Benny Reynolds: 1936 – 2014

Benny Reynolds: 1936 – 2014

ProRodeo Hall of Fame cowboy Benny Reynolds, the all-around world champion in 1961 and the winner of the inaugural Linderman Award in 1966, died Feb. 14 of an apparent heart attack while loading hay on his ranch in Twin Bridges, Mont. He was 77.

Considered one of the most versatile athletes in the history of the cowboy sport, Reynolds competed mainly in bareback riding, bull riding and steer wrestling, but also dabbled in saddle bronc riding and team roping. It’s estimated he accumulated more than 360 buckles in his 40-plus year career.

He was the PRCA’s Rookie of the Year in 1958 and qualified for the National Finals Rodeo 11 times over a seven-year span, earning berths in multiple events in each of the NFR’s first four years (1959-62).

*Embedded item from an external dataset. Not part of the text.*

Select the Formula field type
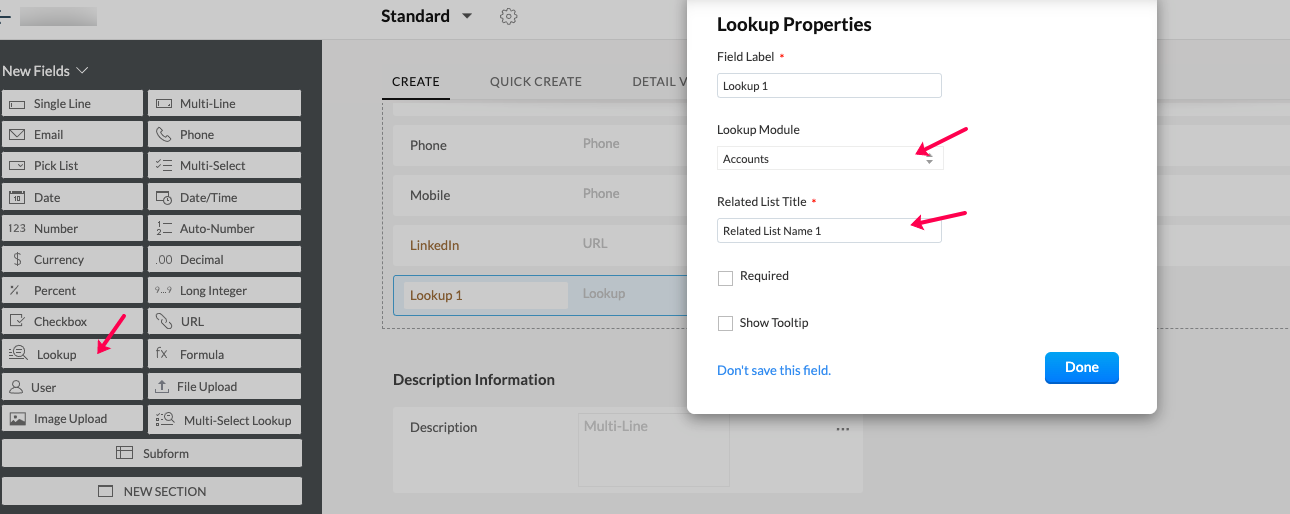The height and width of the screenshot is (514, 1290). 224,354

“Benny was good, real good,” former traveling partner Dan Stringari told the ProRodeo Sports News last October. “He’d enter everything he could and he would always seem to win at least one event everywhere. If you beat him in the bareback riding, he’d get you in the steer wrestling or team roping. They could never beat him in all the events; he was going to place in most events and win one.”

“He was one of my heroes,” said three-time World Champion Saddle Bronc Rider Shawn Davis. “I traveled with him for a while when I was starting out and we’ve been friends forever. He was one of the great ones.”

Reynolds finally stopped competing in riding events in 1993 after he suffered a broken neck at the age of 57. He would go on to steer wrestle for another two or three years and continued to team rope until he was 71.

Reynolds still roped regularly and worked his 270-acre ranch, breaking away in December, every year from 1987 through last December, to work the arena gates at the Wrangler NFR in Las Vegas.

His love affair with the sport started when he was 6 in the tiny community of Melrose, Mont., and it never went away.

“I made more money at the Finals in the bareback riding, but I think I was best at steer wrestling,” Reynolds told the PSN. When he won the 1961 all-around world title, Reynolds finished fifth in the world in both bareback riding and bulldogging.

“I also rode bulls and saddle broncs, but I was too long-legged for the saddle bronc riding and I would hit them in the leg instead of the shoulder and it didn’t look good.”

In a 1961 Newsweek story, Lex Connolly, then managing director of the Rodeo Cowboys Association, said, “Benny is like Paul Hornung of the Green Bay Packers; he isn’t No. 1 in any of his events, but he’s so good at all of them that he’s the best overall.”

Reynolds was listed among Montana’s 50 Greatest Sports Figures of the 20th Century by Sports Illustrated.

He is survived by his three children, son, Rooster; daughter, Jenny; and son, Louis John, all of whom live near the family ranch, as well as by his stepson, Skip Jordan. He is also survived by six grandchildren and one great-grandchild. Oldest son, Rooster – the 1995 NFR steer wrestling average champion – was working with his father when he died.